[personal profile] tamaranth
An overseas friend has just been told her YA novel is 'unpublishable' because it deals with (amongst other things) past lives and underage misuse of alcohol. My immediate reaction is that these wouldn't be an issue in the UK. Thoughts?

Date: Wednesday, July 9th, 2008 12:30 pm (UTC)
From: [identity profile] surliminal.livejournal.com
Jeez! Show her Skins :-)

Date: Wednesday, July 9th, 2008 12:34 pm (UTC)
From: [identity profile] realthog.livejournal.com

I tripped over this last year at the World Fantasy Convention: I was on a panel that included an agent who described some material (I forget what) that'd be unexceptionable in a British YA novel, then explained why this made the book totally unpublishable. Finally she added that at least we here in North America were more open-minded in this respect than the tight-assed Brits, whose publishers were far more inhib . . . It was at this point that I exploded.

Date: Wednesday, July 9th, 2008 01:19 pm (UTC)
From: [identity profile] purplecthulhu.livejournal.com
This seems entirely consistent with what a friend and potential YA author has to say about the US publishing market where the presence of one instance of 'fuck' can get your book banned.

I'm told the UK is nowhere near as bad.

Date: Wednesday, July 9th, 2008 01:21 pm (UTC)
From: [identity profile] secretrebel.livejournal.com
It depends very much on the publishing company. If the text is considered to have great artistic merit and/or a chance at high sales then it wouldn't be a problem. But plenty of booksellers will balk at this sort of content and writers are often under pressure to remove it.

I've been asked to remove references to underage drinking, drug use and smoking from my books by a UK publisher.

Date: Wednesday, July 9th, 2008 01:53 pm (UTC)
From: [identity profile] seph-hazard.livejournal.com
This sort of thing tends to want to make me explode in incoherent rage. I hate it when They try to do the same things to books that they do to films and TV and advertising.

Date: Wednesday, July 9th, 2008 02:23 pm (UTC)
From: [personal profile] andrewducker
I'm the other way round - I hate it when they do to TV and films what they don't do to books :->

Date: Wednesday, July 9th, 2008 05:39 pm (UTC)
From: [identity profile] surliminal.livejournal.com
heh:) we're such pre literates aren't we?
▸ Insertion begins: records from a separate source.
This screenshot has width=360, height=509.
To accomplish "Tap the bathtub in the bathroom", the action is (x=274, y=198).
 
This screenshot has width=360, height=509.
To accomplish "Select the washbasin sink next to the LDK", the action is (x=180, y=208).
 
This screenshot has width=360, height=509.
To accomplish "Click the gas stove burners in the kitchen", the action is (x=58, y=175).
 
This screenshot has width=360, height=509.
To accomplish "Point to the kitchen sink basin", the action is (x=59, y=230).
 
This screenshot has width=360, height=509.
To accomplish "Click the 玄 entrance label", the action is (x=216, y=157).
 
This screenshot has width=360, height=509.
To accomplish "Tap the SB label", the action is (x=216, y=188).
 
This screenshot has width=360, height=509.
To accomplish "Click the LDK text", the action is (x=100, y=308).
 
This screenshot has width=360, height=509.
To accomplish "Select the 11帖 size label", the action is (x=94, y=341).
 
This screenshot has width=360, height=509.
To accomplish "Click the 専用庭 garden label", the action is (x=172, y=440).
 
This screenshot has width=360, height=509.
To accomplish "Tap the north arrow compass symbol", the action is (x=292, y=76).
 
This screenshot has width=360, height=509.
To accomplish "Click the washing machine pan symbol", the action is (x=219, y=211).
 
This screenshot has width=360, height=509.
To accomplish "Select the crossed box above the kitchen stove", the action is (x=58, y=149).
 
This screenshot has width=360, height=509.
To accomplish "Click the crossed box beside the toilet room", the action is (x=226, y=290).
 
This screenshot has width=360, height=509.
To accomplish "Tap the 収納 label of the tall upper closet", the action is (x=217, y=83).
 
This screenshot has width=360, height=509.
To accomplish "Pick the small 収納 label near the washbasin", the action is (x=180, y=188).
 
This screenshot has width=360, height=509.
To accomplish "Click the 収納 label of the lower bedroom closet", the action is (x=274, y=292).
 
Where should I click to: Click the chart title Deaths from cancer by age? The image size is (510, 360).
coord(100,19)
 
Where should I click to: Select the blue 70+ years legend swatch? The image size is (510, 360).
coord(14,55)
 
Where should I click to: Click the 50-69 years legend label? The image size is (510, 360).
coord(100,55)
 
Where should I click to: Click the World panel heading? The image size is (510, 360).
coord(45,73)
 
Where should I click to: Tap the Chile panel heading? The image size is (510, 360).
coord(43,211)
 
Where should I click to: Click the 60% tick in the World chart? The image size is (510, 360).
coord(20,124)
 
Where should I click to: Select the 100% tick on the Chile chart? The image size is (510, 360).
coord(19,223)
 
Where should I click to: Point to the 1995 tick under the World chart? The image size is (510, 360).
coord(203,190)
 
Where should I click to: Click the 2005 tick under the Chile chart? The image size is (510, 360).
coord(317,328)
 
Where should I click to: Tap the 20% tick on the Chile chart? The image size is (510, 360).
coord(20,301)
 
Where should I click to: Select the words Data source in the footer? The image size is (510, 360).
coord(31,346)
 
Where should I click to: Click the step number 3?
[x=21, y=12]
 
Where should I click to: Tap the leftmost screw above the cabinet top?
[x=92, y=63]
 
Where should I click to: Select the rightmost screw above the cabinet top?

Date: Wednesday, July 9th, 2008 02:57 pm (UTC)
From: [identity profile] fjm.livejournal.com
She needs to write something neutral and then she will stand a chance of getting it accepted.

Date: Wednesday, July 9th, 2008 03:47 pm (UTC)
From: [identity profile] tamaranth.livejournal.com
She's already had a novel accepted by the same publisher (which, come to think of it, also features underage drinking and nicotine abuse!) -- hence surprise that they didn't want to touch her second with a bargepole.

Date: Wednesday, July 9th, 2008 09:44 pm (UTC)
From: [identity profile] realthog.livejournal.com

New editor at the publishers? Otherwise it does seem odd, as you say -- unless they just thought the second was a stinker and were trying cackhandedly to make tactful excuses.

Date: Wednesday, July 9th, 2008 03:17 pm (UTC)
From: [identity profile] ajshepherd.livejournal.com
I suspect it may not be so much conservatism as fear of being sued for some pea-brained idiot who doesn't want their kids reading about that sort of thing.